Chinese officials have initiated a review of Meta's recent $2 billion acquisition of the artificial intelligence startup Manus, examining potential violations of technology export controls. The move introduces a new layer of geopolitical complexity to a deal involving a US tech giant and an AI firm with deep Chinese roots.
The review, which is in its preliminary stages, could give Beijing significant leverage over the transaction, highlighting the escalating tech rivalry between the United States and China.
Key Takeaways
- China's commerce ministry is assessing Meta's $2 billion purchase of AI startup Manus for potential export control violations.
- The deal is under scrutiny because Manus, a company with Chinese founders and development history, relocated its core team to Singapore before the sale.
- This review could allow Beijing to influence or even block the transaction, echoing past interventions like the attempted forced sale of TikTok.
- The situation underscores the growing trend of "Singapore washing," where Chinese tech firms move to the city-state to navigate geopolitical tensions.
Geopolitical Chess Match Over AI Technology
The acquisition of Manus by Meta, announced last week, has drawn the attention of regulators in Beijing. Officials are now determining whether the company's relocation of staff and proprietary technology from China to Singapore required a government-issued export license.
According to sources familiar with the matter, while a formal investigation has not been launched, the possibility of requiring a license provides Beijing with a mechanism to exert influence. In an extreme scenario, this could be used to compel the parties to abandon the deal entirely.

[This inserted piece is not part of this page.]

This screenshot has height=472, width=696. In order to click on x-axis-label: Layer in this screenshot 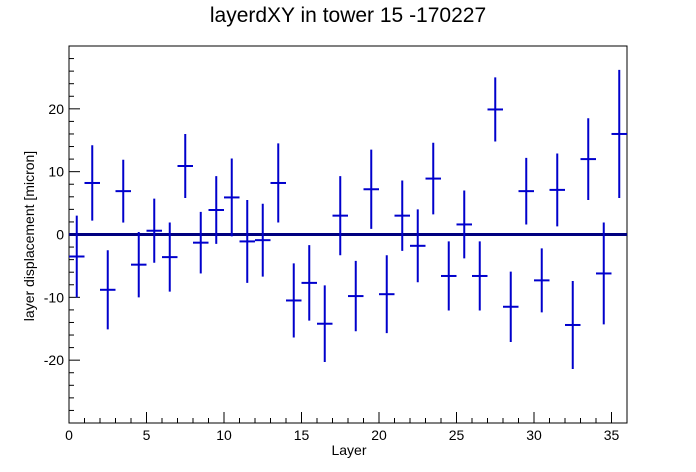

This approach is not without precedent. China previously used similar regulatory tools to intervene during the Trump administration's efforts to force the sale of TikTok's US operations.
The Rise of "Singapore Washing"
The Manus deal has raised concerns in Beijing that other innovative Chinese startups might follow a similar path, moving their operations abroad to sidestep domestic regulations and geopolitical friction.
This practice has become so common it's been dubbed "Singapore washing," where companies establish a presence in the city-state to present a more neutral, global image and avoid the sensitivities tied to a Chinese headquarters.
While many such companies maintain operations in China, the core team behind Manus completed its move to Singapore in the summer of 2025. This physical relocation presents a challenge for Chinese authorities seeking to assert jurisdiction.
A Complex Corporate Structure
Manus is officially operated by a Singapore-based entity named Butterfly Effect Pte. However, its technology was developed, at least in part, by a sister company, Beijing Butterfly Effect Technology. This Beijing entity was established in 2022 by Manus's founders, including CEO Xiao Hong, and remains registered in the city, though its offices were reportedly empty when visited in August.
Navigating a Two-Sided Regulatory Gauntlet
The startup's journey from China to Singapore appears to have been influenced by regulations from both superpowers. The relocation followed a financing round led by the prominent US venture capital firm Benchmark, which reportedly triggered inquiries from the U.S. Treasury Department regarding new rules that restrict American investment in Chinese AI companies.
This pressure from Washington may have accelerated Manus's decision to disentangle itself from its Chinese origins. Cui Fan, a professor at the University of International Business and Economics, commented on the situation in a public social media post.
"Manus’s step-by-step disentanglement from China was undeniably propelled by US investment restrictions," Cui wrote, suggesting that any Chinese review should focus on whether export-controlled technologies were developed while the team was in China.
He further warned that simply relocating does not guarantee a bypass of regulatory frameworks. "Believing that quickly severing ties with China can bypass both US and Chinese regulatory regimes may be overly simplistic," Cui added, noting that confirmed unauthorized exports could lead to legal consequences, including potential criminal liability.
A Tale of Two Ecosystems
In the United States, some analysts view Meta's acquisition as a strategic victory for American policy. They argue it demonstrates the effectiveness of restrictions designed to curb the flow of US capital and technology to China's AI sector.
"The Manus acquisition shows that US restrictions on investment and AI chip exports are causing two distinct AI ecosystems to develop — the US AI ecosystem and the Chinese AI ecosystem," said Chris McGuire, a senior fellow at the Council on Foreign Relations. "Manus’ defection shows that the US ecosystem is currently more attractive."
Uncertain Future for the $2 Billion Deal
With Meta's core products like Facebook, Instagram, and WhatsApp already blocked in China, the company has little direct business to lose from Beijing's disapproval. The primary risk lies in the potential unraveling of the $2 billion deal to acquire Manus and its AI agent software, which Meta plans to integrate into its own product suite.
The product developed by Manus, an AI-powered assistant, is not considered a core strategic technology by some observers in China, which could reduce the urgency for a heavy-handed intervention from Beijing.
However, the symbolic nature of the deal—a promising AI startup with Chinese origins being absorbed by a US tech behemoth—places it squarely in the crosshairs of the ongoing technological competition between the two nations. The outcome of China's review will be closely watched as a bellwether for future cross-border tech transactions.
Meta, Manus, and China's commerce ministry have not yet issued public comments on the review.